Brasília, 16 (AE) - O presidente Fernando Henrique Cardoso descartou hoje qualquer possibilidade de as Forças Armadas serem empregadas no combate ao narcotráfico e avisou que a participação dos militares nessa questão é "acessória". "Mais uma vez é preciso deixar bem claro que as Forças Armadas não são e nem devem ser preparadas para a atividade policial", declarou o presidente, em uma tentativa de acabar definitivamente com o debate que surgiu sobre a possibilidade de os militares combaterem o narcotráfico. O ministro da Justiça, José Carlos Dias, sugeriu que os militares realizassem este trabalho nas fronteiras.
Fernando Henrique rechaçou ainda qualquer interferência externa nas decisões do Brasil de como conduzir o combate ao narcotráfico e citou, como exemplo, a recente ação do governo no Polígono da Maconha, demominada Operação Mandacaru. "Os resultados (das missões desenvolvidas pelo governo) darão o respaldo interno e externo à decisão brasileira de conduzir o seu próprio combate a esses crimes, porque nunca aceitamos a nossa subordinação a políticas, quaisquer que venham a ser, definidas fora de nossas fronteiras para regulamentar a questão do combate ao narcotráfico", afirmou o presidente.
Para ele, os papéis de cada órgão estão expressos na Constituição e isso tem de ser respeitado.

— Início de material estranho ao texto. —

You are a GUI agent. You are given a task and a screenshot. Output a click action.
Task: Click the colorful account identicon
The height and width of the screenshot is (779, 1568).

Sem citar a Polícia Federal que, constitucionalmente, é responsável pelo combate ao narcotráfico, afirmou: "É óbvio que a participação das Forças Armadas é acessória e não deve ser confundida sua missão constitucional com a missão constitucional de outros setores, que aí sim, têm de de cuidar dessas questões". De acordo com o presidente fica, assim, reiterado que vale o que está na Constituição e a tradição.
"Às Forças Armadas poderá competir dar apoio logístico de inteligência e comunicação, quando requerido, aos setores de segurança pública, para combater esse mal que atinge as nações"
explicou o presidente, ao citar a participação dos militares na operação Mandacaru, de combate ao narcotráfico no chamado Polígono da Maconha. Ele lembrou que essa foi uma ação conjunta das forças policiais locais, nacionais e da sociedade local, com apoio das Forças Armadas.